[Start of Attachment]

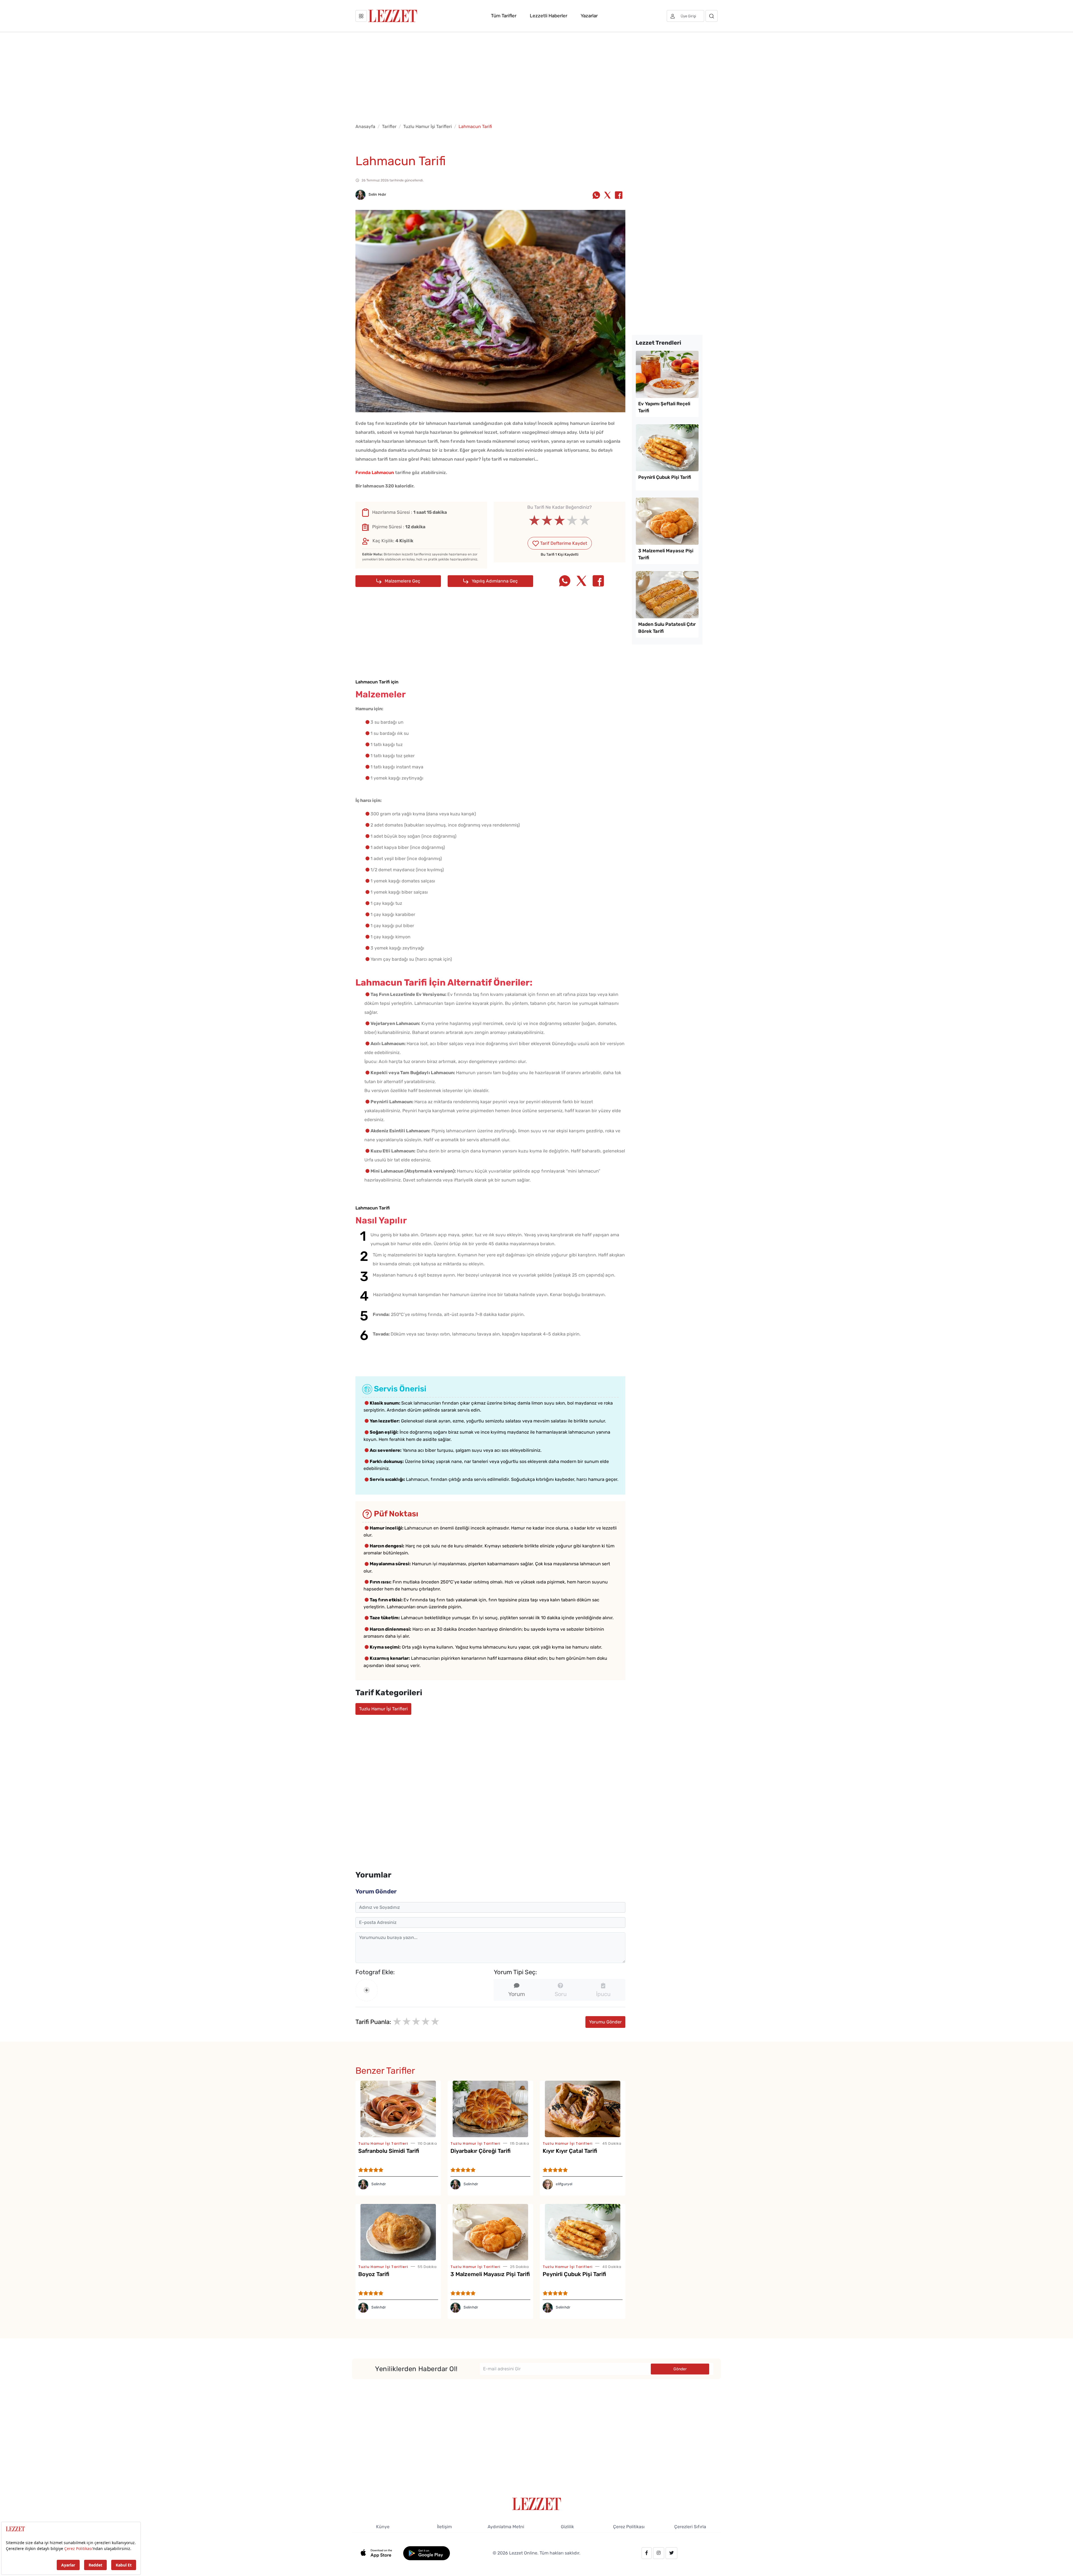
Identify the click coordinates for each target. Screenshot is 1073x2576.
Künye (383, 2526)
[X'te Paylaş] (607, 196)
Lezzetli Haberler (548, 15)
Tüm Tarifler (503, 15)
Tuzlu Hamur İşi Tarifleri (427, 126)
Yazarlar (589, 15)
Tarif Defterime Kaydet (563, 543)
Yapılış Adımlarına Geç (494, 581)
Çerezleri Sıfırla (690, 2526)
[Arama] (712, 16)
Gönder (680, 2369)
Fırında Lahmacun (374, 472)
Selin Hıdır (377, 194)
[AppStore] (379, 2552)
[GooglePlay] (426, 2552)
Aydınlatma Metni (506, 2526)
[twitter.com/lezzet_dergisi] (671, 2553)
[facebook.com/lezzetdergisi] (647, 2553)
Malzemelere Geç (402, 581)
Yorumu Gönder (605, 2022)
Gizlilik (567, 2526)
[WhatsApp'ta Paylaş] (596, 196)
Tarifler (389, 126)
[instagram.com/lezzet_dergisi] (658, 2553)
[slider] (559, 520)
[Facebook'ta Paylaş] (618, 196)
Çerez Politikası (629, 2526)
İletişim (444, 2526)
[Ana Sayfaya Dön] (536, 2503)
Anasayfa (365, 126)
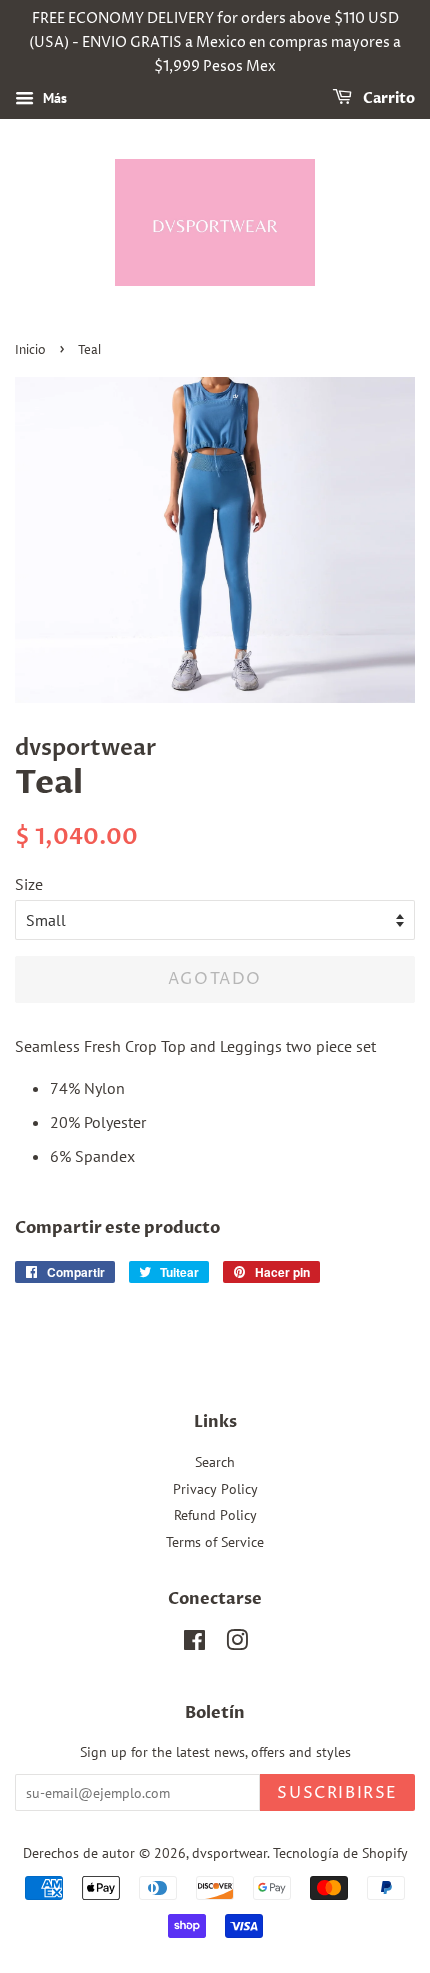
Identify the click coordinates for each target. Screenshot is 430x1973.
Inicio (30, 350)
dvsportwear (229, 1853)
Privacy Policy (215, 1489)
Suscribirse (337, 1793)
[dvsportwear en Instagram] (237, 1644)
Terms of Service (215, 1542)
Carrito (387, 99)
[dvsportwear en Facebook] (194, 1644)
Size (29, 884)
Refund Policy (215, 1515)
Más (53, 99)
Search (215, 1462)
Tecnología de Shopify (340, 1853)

[End of Attachment]
[Start of Attachment]

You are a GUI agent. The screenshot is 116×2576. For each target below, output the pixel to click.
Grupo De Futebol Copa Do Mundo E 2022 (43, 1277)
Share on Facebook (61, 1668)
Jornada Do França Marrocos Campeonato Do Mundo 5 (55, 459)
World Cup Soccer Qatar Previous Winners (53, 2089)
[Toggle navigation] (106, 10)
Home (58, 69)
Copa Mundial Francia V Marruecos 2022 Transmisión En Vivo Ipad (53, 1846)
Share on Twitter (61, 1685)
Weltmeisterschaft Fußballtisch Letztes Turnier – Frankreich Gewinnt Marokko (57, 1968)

[End of Attachment]
[Start of Attachment]

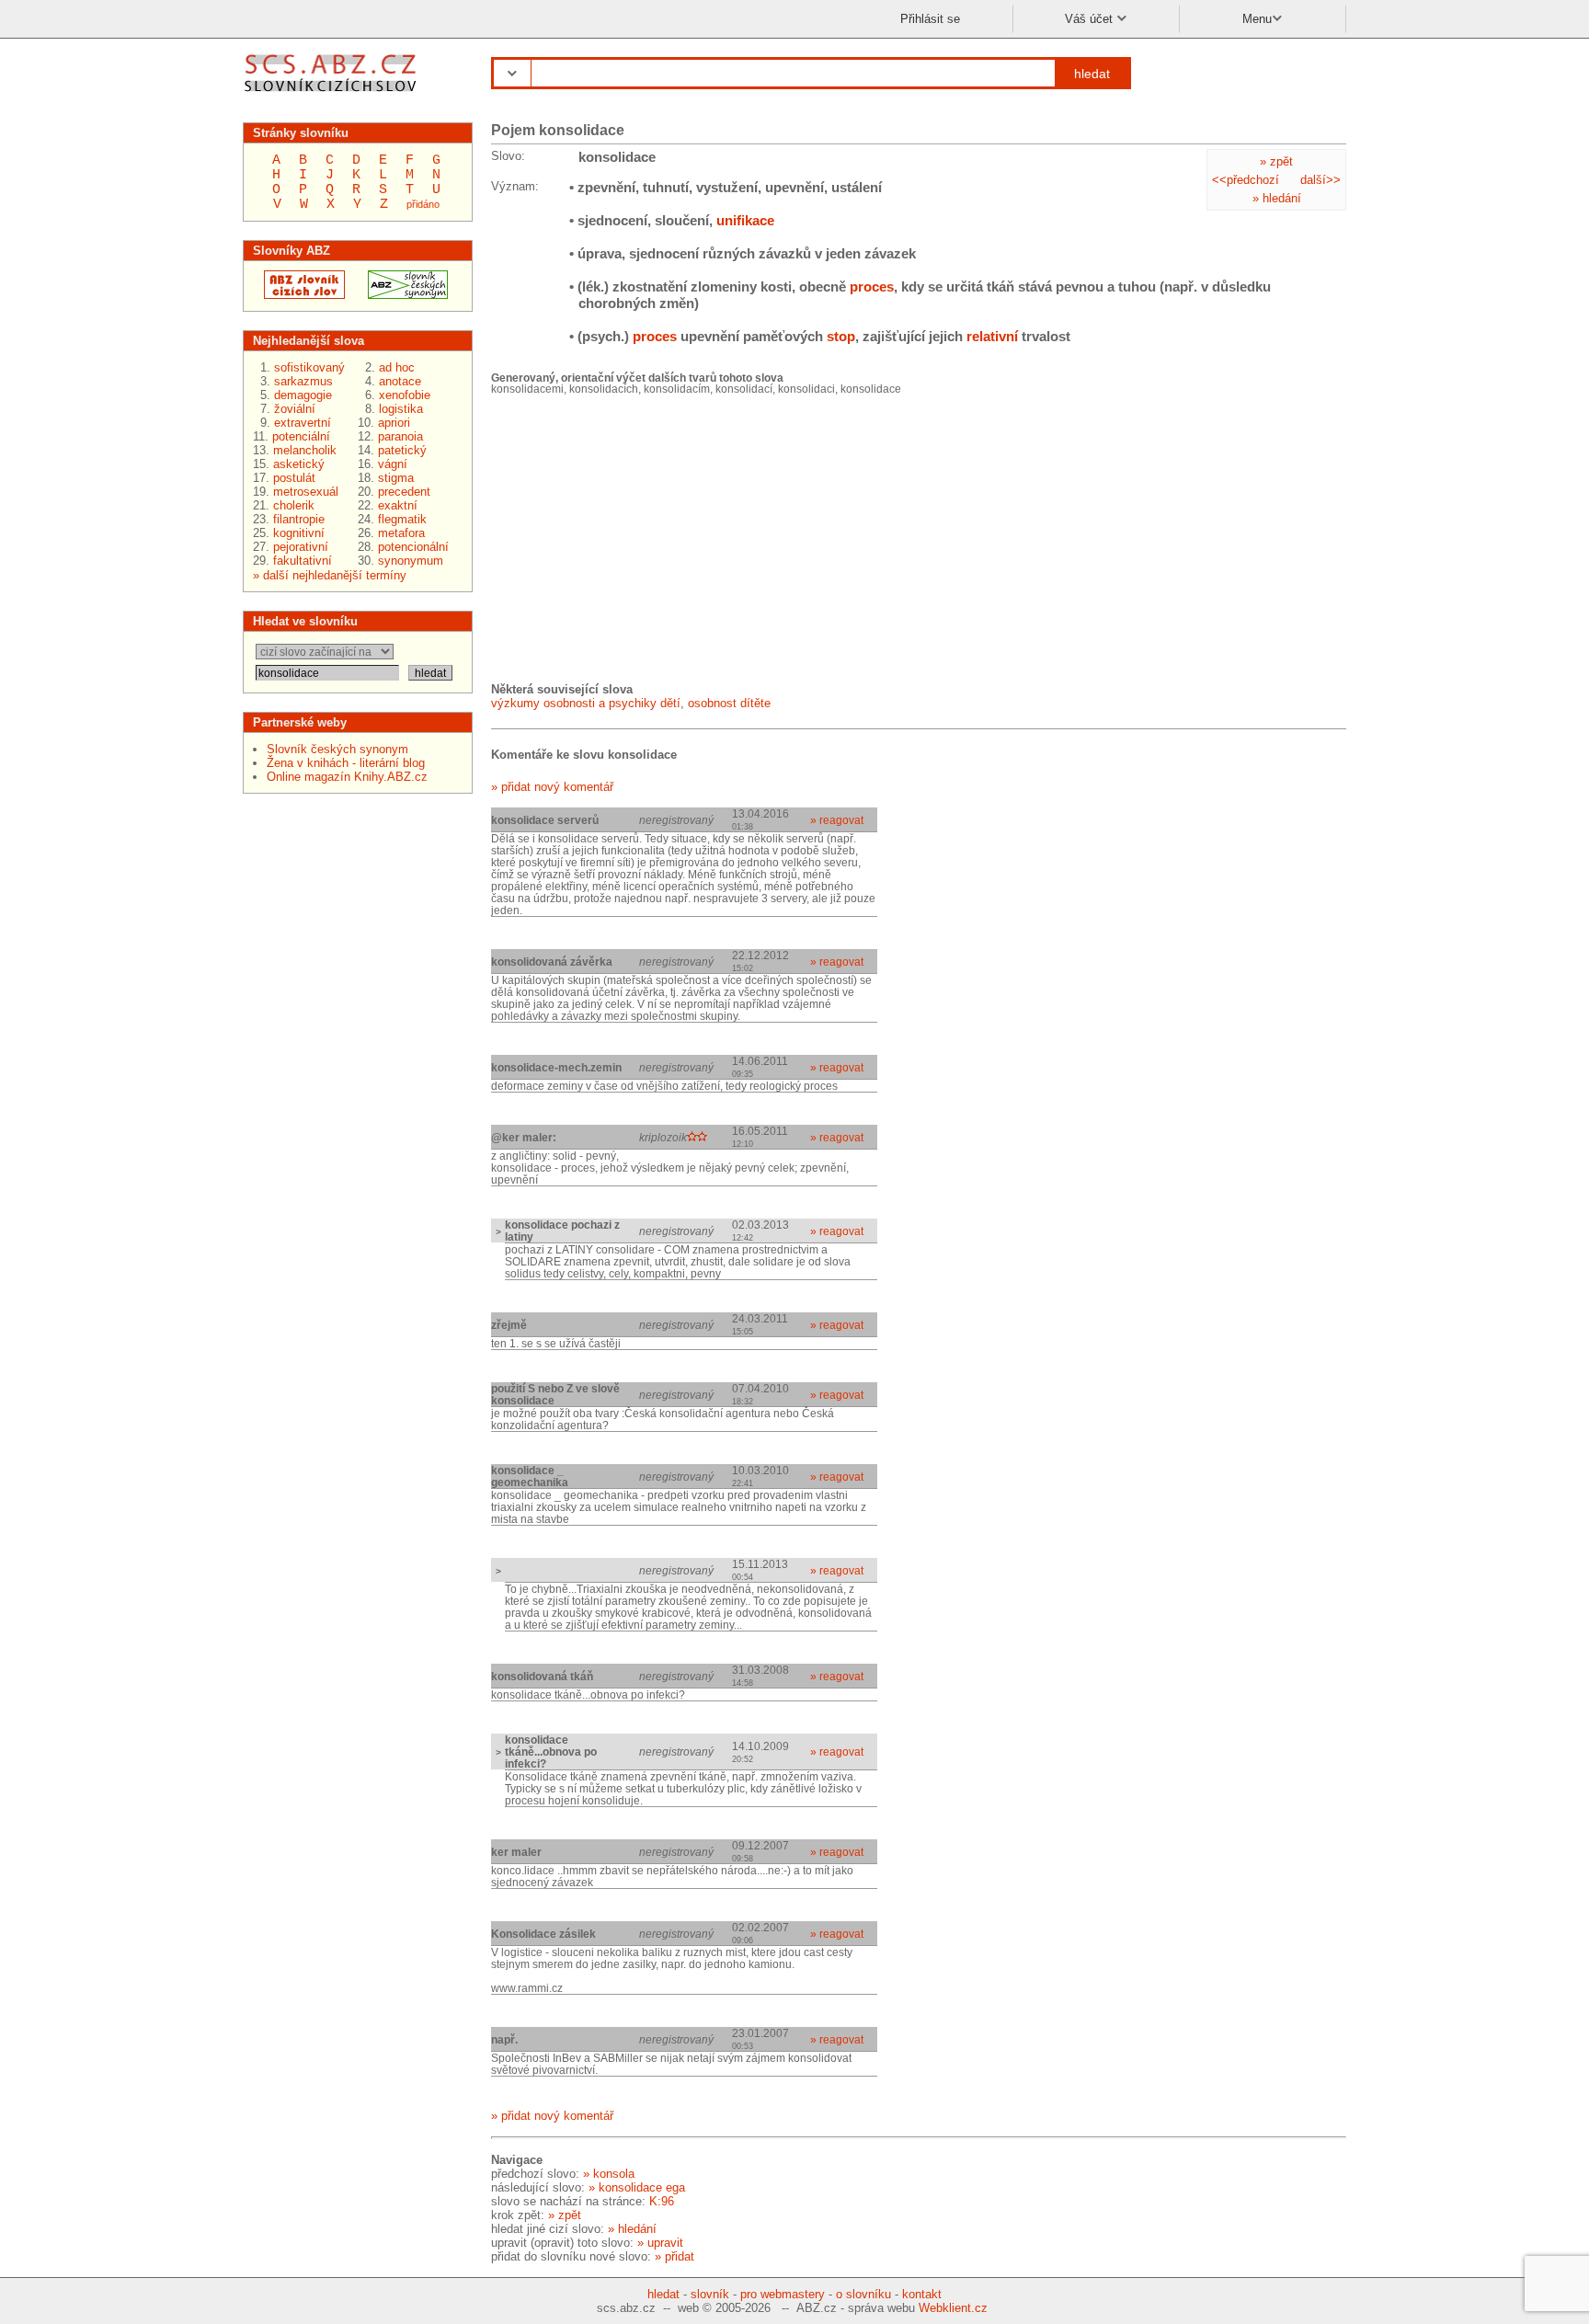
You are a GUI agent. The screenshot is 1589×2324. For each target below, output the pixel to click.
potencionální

[End of Attachment]

*Instructions to follow:* Which of the lines above carry the string "Copa"? Copy every one.

*Task solution:*
Grupo De Futebol Copa Do Mundo E 2022 (43, 1277)
Copa Mundial Francia V Marruecos 2022 Transmisión En Vivo Ipad (53, 1846)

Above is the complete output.